Young adulthood found me with a boyfriend in upstate New York which resulted in many Amtrak hours logged – delays, electrical failures and the like becoming part of the routine. Hard to believe, but there were things about that relationship that were worse than the train time and after Andrew I said adieu to my weekend warrior status on the train. However, I can’t be on one, chugging toward Boston or DC, or perhaps the lesser route to Albany, or even up to Toronto, without flickering memories of trips past, successful and otherwise.

In college I had found my way to Europe and those trains, in Britain, Scotland, France and Italy, carried a whiff of the old world rail charm old films had teased me with. They also carried a level of efficiency the heights of which Amtrak would never, at least in my experience, reach. Dependable, generally clean, the rail system is the primary travel artery for most of Europe and Asia in a coherent way that I fear ours is not.

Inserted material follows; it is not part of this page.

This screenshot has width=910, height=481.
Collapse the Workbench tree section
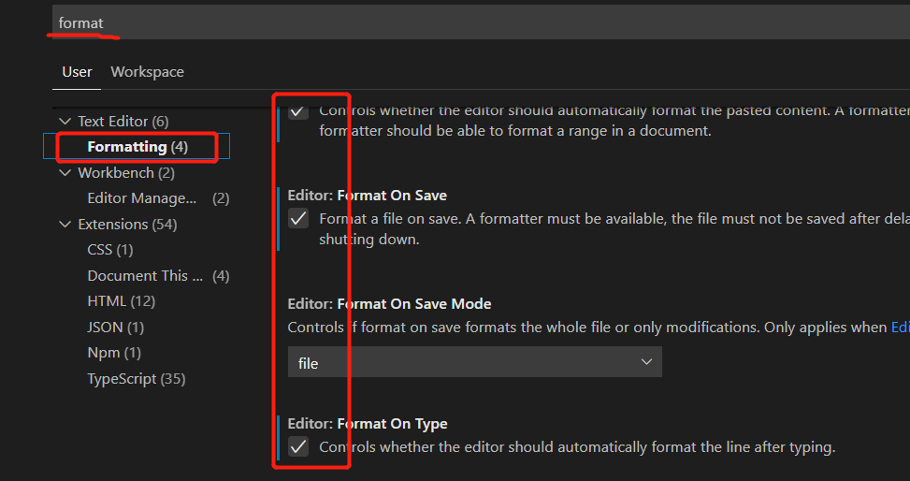pyautogui.click(x=65, y=173)
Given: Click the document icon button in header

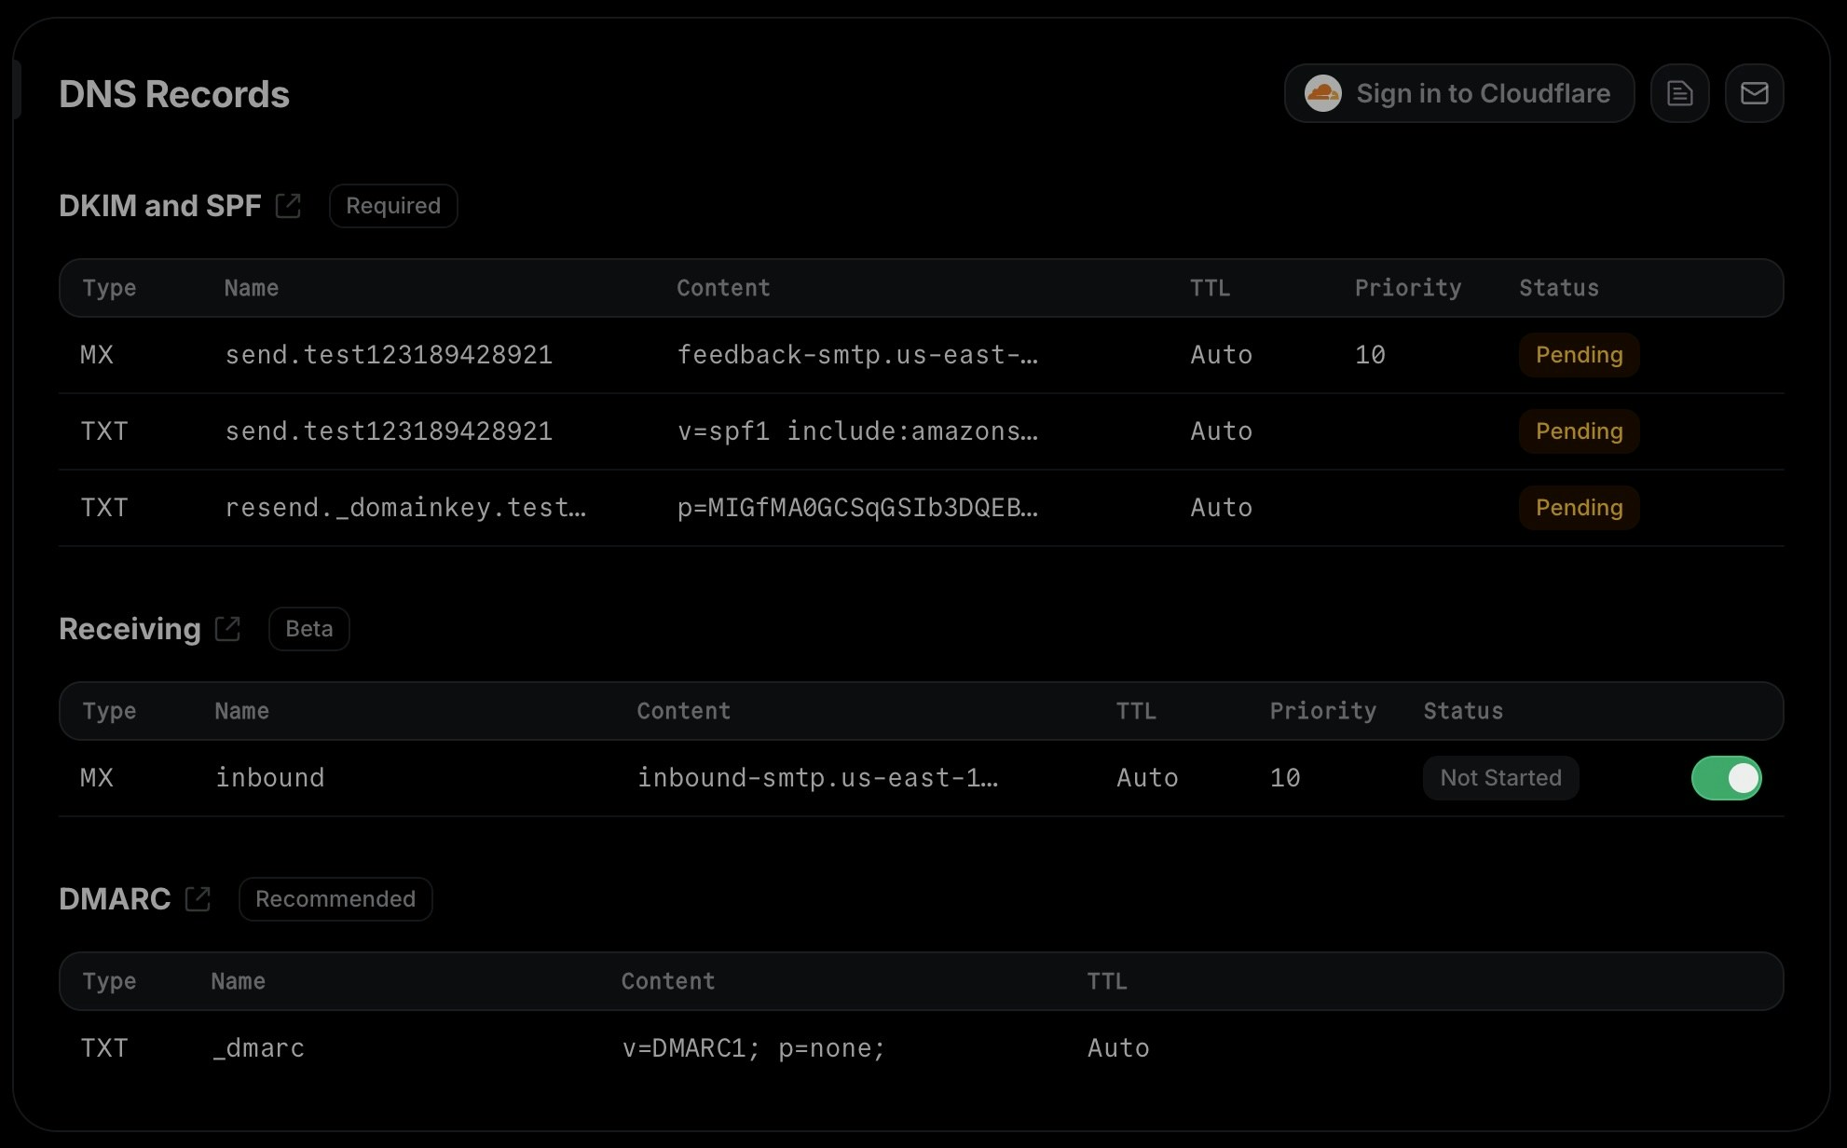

In my thirties a friend found a cheap tour to Russia – flying into Moscow and then the train down to St. Petersburg. It was February, but reasonable warm for a Russian winter. Our tour group consisted of about six people in addition to my friend, her mother and myself. Suzanne’s mother, Jean, had been my painting teacher and was in her early eighties when we made the trip.

Jean and I shared an ancient compartment on the train overnight. It was exactly as I would have expected and hoped such a train would be – down to watching snow out the window overnight as we dashed through the countryside, wolves baying – really! We had been warned by our guide to lock our doors however, and to refuse to open them to anyone overnight which we did – I have no memory of anyone attempting to enter however.

Meanwhile, the Russians seemed to have great respect for older people and took a genuine interest in Jean wherever we went. They would always take the time to help her from the bus or over a step and to say a few words to her in one language or another. Sadly Jean is gone now, although she lived well into her nineties. She was a good traveler and made international trips, albeit gradually easier ones, for another several years after that trip to Russia.

My trips are no longer romantic or liaisons, and are mostly driven by conferences and these days concerts. Much of the travel time is now devoted to work. Despite that and the issues above, I generally find my time on a long train ride calming. Watching the world go by and eventually hopping off at my destination, mildly changed, hopefully for the better, by the process of getting there.